第29話 キルヒェンリートの追手
ドゴォンッ!!!
ライズ国の南門の城壁が破壊されたのが視界の端に写った。
だがそれは一瞬で風のように街中を走り抜けるシルバの背中に私は振り落とされないように必死に捕まることで精一杯になった。
通りの人達が何事かと此方を見遣るのを感じる中、シルバが「道を通っていては追いつかれる。聖歌、我の首にもっとしがみつけ」と言った。
言われるがままにもっとギュッと抱きつく力を強くすると、フワッと浮遊感が身体を襲った。
等間隔毎に訪れる浮遊感に恐る恐る目を開けると、シルバは私を背に乗せたまま、屋根伝いにラスタバン竜王国へと続く道がある北門へと最短距離で向かっていた。
道に縛られないその動きはまさに風。
だが、同時に南門の方から「居たぞ!」という声が僅かに聞こえた。
その時には既に私達は北門を潜り抜けていた。
北門を出たら文字通りラスタバン竜王国は目と鼻の先だった。
ここからでも国の中心である王城が遠目に確認出来る。
だというのに、聖歌は遠ざかる後方のライズ国からの喧騒が気になって仕方がない。
他種族を見下すキルヒェンリートの軍がライズ国民達に対して気遣った振る舞いをするとは到底思えない。
その証拠に人々の悲鳴と破壊音は続いている。
ギュッと瞳を閉じ、ライズ国の人々の無事を祈ることしか出来ない自分が情けない。
何より、彼等は聖歌の所為で被害にあっているのだ。
聖歌がキルヒェンリートから逃げ出した所為で。その結果、誰かの命が奪われていたとしたらーー、聖歌は自分を許すことができないだろう。

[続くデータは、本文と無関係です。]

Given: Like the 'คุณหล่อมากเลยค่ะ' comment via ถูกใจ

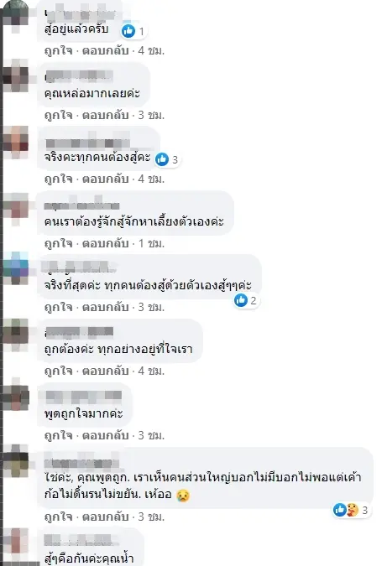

涙を浮かべる聖歌にシルバが「気に病むな、聖歌」と声をかけた。
「お前の気持ちは痛いほどわかる。だが、北西の地は竜族の魔力に護られている。そしてその影響力は竜王国に近ければ近い程顕著になる。つまりーー」
我慢しきれず後方を振り返った聖歌の視界に信じられない光景が映る。
北門から僅かに見える崩れた家々の瓦礫がひとりでに元通りの形へ戻っていくのだ。
まるで、崩れ去った事実など無かったかのように。
だがそれ等の光景も、風のような速さで進む聖歌の視界から直ぐにみえなくなっていった。だが、聖歌の脳裏にはまだその光景が焼き付いている。
暫しの間を置いてから呟かれた聖歌の「……凄い……」という呆気に取られたような言葉にシルバはやはり考えていた通りだと笑みを浮かべた。

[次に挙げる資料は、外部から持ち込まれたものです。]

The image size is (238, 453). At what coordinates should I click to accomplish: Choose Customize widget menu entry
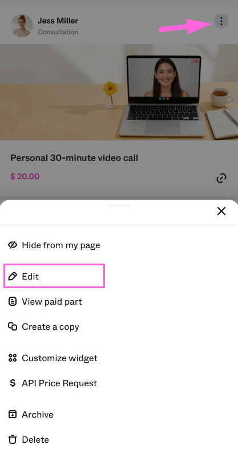[53, 358]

竜王国の隣国であるライズ国やその国民に危害が及ぶことはない。
だが、それでもその加護も精神までは及ばない。
与えられる恐怖心や不安といったものまでは消えないのだ。
シルバはその事を伝えるつもりは無い。何故ならそれを今の聖歌に伝えるのはあまりにも酷だからだ。
そして今はそのことを気にかけるよりも一秒でも早くラスタバンに辿り着くことが専決であり、それ以上に優先すべきものは無い。
シルバの脚力ならば、あと十分と経たずにラスタバンの城門を潜ることが出来る。
そう思った時だった。
背後に異様な魔力の気配を感じた。
どう考えても良い類のものでは無い。
黒々としたーー、そう、その魔力の為に数多の対価がーー恐らくは多くの生命が使われているのだと一瞬でわかる。
で、あるならば、間違いない。この魔力の気配はキルヒェンリートのものだ。
聖歌もその異様な気配に気づいたのか、視線を背後に向けた。
そしてその視界の先、通り抜けた地面に黒々とした色で魔法を行使する為に使われる文様が浮かび上がるのがみえた。
文様が一際強く光ったと思ったときには、そこにはキルヒェンリートの旗を掲げた十数人の兵士とーーその中心に、金茶色の髪をした男が馬に騎乗していた。
そう、聖歌が逃亡した日以来見ることのなかったキルヒェンリートの王子が聖歌達の姿をみてニヤリと歪んだ笑みを浮かべていた。